Document toolboxDocument toolbox

(8.D.2.6) Threading and Clock Dividers

About This Application Note

The Threading and Clock Dividers Application Note contains instructions for using multiple block sizes within a single system,  the modules necessary to do so, and the effects of doing so with respect to latency and priority handling.

Clock Divider

The ClockDivider field in Properties when left blank will default to 1A0. This represents clock divider “1”, Thread (subLayoutID) “A” and instance “0”. The instance value can be changed to move that module to a designated core (4 virtual cores by default in Designer [0,3]) and profiled separately. The clock divider changes as a result of buffering up or down.

(Multi Instance only): The instanceID of an AWE command is determined by the instanceID of a module/wire in the design. The instanceID is a propagatable field, and can be modified using the 'ChangeThread' module, or, for a source module, by setting the clockDivider field in the build tab of the module properties. The syntax to set the clockDivider field is <clockDivider (#)><threadThead (letter)><instanceID (#)>, so '2B3' will run the source module with clockDivider of 2, on thread B of instance 3. The 'ChangeThread' module exists to take one or more input wires of data that exists on one instanceId, and send it to another user-specified instanceId.

Note: The clock divider field is only user editable for source modules and automatically assigned for the rest.

 

image-20240806-181810.png

For example, if 1A0 were changed to 1A1, profiling for that module would could be seen on the second instance on the Server:

Note: By default, 4 virtual instances are created in Designer Native. These can be changed in Server Preferences, and memory will be divided between them. If only one core is designated, the clock divider will not display the instance number, but just subLayoutID and Clock Divider:

The same clock divider can be used by up to 16 layouts (called as threads A to P). i.e. first layout with clock divider 1 will have thread id of 1A, second layout with the same clock divider of 1 can have thread id of 1B and so on up to thread id of 1P, using BufferUpV2 module.

Buffer Up and Buffer Down

To change block sizes within a design, Buffer Up creates a new layout within Audio Weaver and is used in conjunction with Buffer Down. This layout will appear as a continuation of the signal flow in the same design file, however the portion of the system between Buffer Up and Buffer Down will operate at a different block size (whole number multiple of the input block size) and in a different layout, designated in the module’s properties tab.
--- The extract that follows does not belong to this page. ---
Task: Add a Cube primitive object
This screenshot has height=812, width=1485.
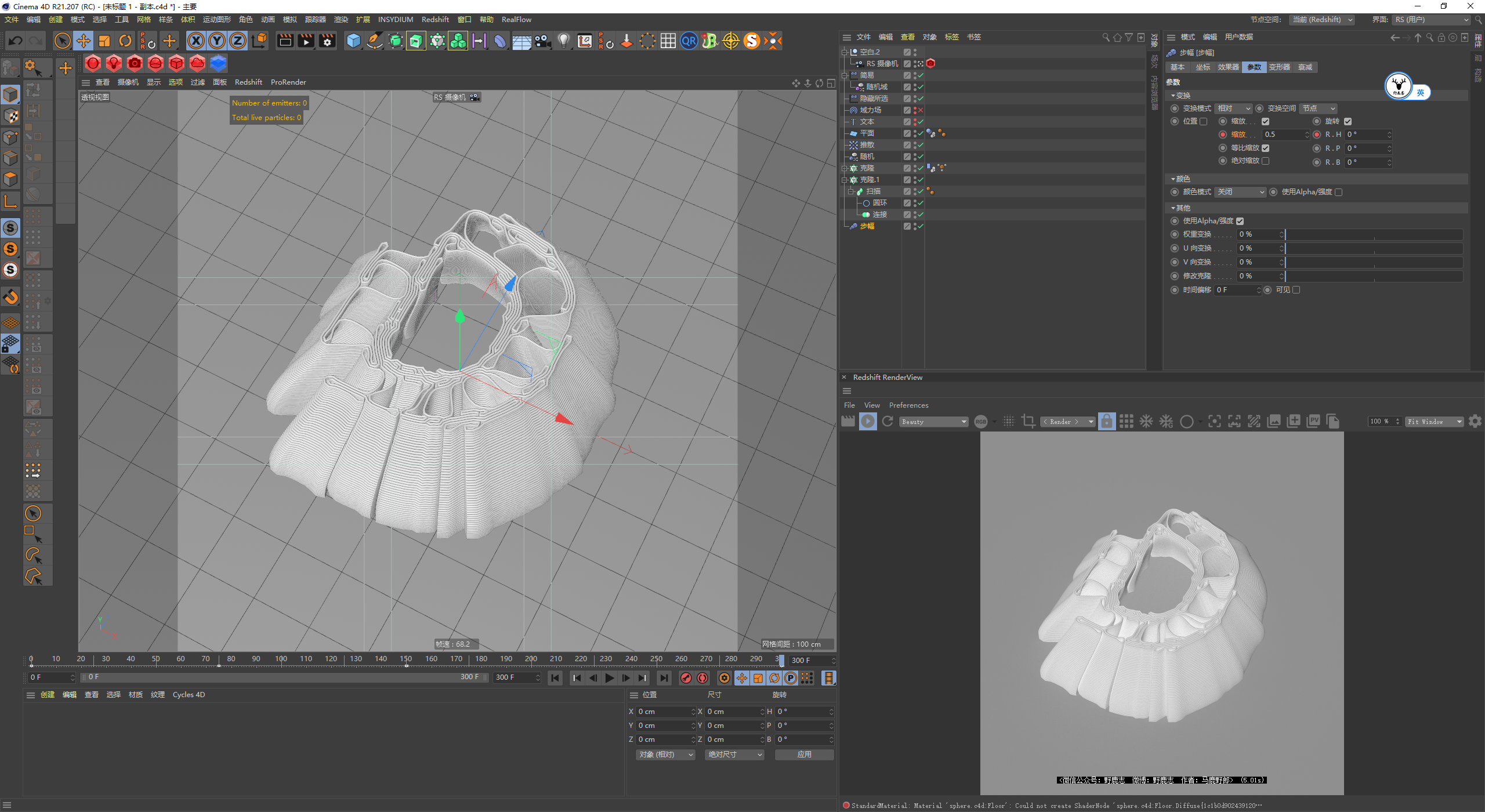Action: pyautogui.click(x=353, y=41)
The thread, (or layoutSubID) allows you to run multiple sets of modules at the same clockDivider in different layouts by setting the block size, and layoutSubID. For instance, the system input pin is always in layout 1A, and any layouts with the same clock divider could reside in 1B, 1C, alphabetically up to 1P. By changing to a higher block size, the user would be creating a second clock divider, where the user can add up to 16 layout subIDs in this new block size (2A, 2B, 2C, etc.).

  • When you build a layout like this, Audio weaver will split it into two layouts. The layouts are processed in separate threads because they have different block sizes.

  • The higher priority layout will execute the far left and right sections of the system

  • The lower priority layout will execute the middle section of the system

Buffer Up

Increases block size, creating a new layout with a designated layoutSubID

  • The Buffer Up module supports multiple input and output pins

    • The input wires must all be in the same clock divider

  • This module introduces a sample latency of buffUpFactor times the input pin’s block size

  • Large clock dividers go into lower priority layouts

  • User can designate layouts ‘A’ through ‘P’ (16 total)

  • Supports buffering up by whole-number multiples

More information on BufferUpV2 available here: (8.D.2.6) BufferUpV2

Buffer Down

Ends a layout and returns to the original clock divider (higher priority, smaller block size)

  • Decreases input block size by whole-number multiple

  • Introduces a sample latency of the input pin’s block size

 

Latency effects of Multithreading

When a system’s block size is multiplied X times to buffer up, the smaller block size portion of the layout will need to run X number of times to fill the higher block size buffer. Additionally, when buffering down, the larger block size will pump smaller portions to the lower block size X number of times. Shown in Figure 2.0, buffering up incurs 64 samples of latency, then buffering down incurs another 64 samples, for a total of 128. At a sample rate of 48kHz, this would amount to 2.6ms of latency.

Processing Priority

The high priority thread will be given however many ticks are needed between DMA interrupts, before the lower priority thread is able to be processed. If the lower priority thread is not finished processing before the next DMA interrupt, processing will be paused until the next time the high priority thread is finished processing.

 

Profiling

In the example below, a system with a block size of 48 samples is run on a processor with a clock speed of 480 MHz.

With a sample rate of 48,000 Hz, each block will take 1 ms to process.480 MHz * 1 ms = 480,000 ticks per block process available.